If you’ve ever tried to translate something online, you know how frustrating that can be. Some words translate flawlessly, others translate verbatim but don’t seem to fit in the sentence, and others don’t translate at all. Why is it all so hit or miss?
The Washington Post says it’s all in the numbers. Researchers used to rely on linguistic models for translating text on a website, but now they’ve realized it’s not so easy to get a website to “think” in a certain language, and even more difficult to get the program to understand the cultural nuances behind that language.
IBM researchers thought there was a better way of going about machine translation. They believed statistics and probabilities could help solve the problems with translation sites. Machines don’t need to understand the translations they produce, they just need to produce accurate translations that people can understand.
The next system took a massive amount of words and sentences in each language, and looked at how sentences are most commonly constructed to try to place words in the appropriate places. Now that researchers have the stats under control, they’re adding native syntax back in.

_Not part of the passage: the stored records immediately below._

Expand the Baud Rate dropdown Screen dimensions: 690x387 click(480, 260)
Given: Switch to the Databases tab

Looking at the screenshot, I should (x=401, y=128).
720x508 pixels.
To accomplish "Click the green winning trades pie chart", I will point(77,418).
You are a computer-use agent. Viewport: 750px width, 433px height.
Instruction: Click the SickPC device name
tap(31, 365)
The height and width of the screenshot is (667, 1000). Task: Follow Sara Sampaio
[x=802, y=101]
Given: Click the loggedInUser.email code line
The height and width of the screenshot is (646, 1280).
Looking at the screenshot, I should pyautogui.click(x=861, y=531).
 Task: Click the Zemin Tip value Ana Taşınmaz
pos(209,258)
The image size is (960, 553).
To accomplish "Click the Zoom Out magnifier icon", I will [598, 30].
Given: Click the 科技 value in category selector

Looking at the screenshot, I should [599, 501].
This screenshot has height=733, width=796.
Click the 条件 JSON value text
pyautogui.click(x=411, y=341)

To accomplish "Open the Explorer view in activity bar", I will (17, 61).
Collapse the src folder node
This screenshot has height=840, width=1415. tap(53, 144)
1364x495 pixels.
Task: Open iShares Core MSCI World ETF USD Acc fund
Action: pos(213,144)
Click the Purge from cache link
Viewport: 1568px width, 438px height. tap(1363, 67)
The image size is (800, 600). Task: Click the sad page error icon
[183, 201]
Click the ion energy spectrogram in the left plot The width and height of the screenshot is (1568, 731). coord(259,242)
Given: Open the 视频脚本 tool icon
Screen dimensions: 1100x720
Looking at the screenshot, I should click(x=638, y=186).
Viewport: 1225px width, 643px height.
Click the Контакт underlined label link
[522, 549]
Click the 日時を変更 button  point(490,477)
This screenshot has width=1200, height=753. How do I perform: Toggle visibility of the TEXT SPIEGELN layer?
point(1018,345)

Machine translations today are a marriage of math and language. This does not mean machines are capable of translating with the same degree of accuracy as people, but the gap is definitely a lot smaller than it used to be.
To get the most out of a machine translation (if you absolutely must use one), there are two things you should know. Machine translations are most accurate between languages in the same family. For example, Spanish and French are both Romance languages and share common roots and grammatical structures. Also, keep your English simple. By doing things like using all present tense you avoid potential hang ups.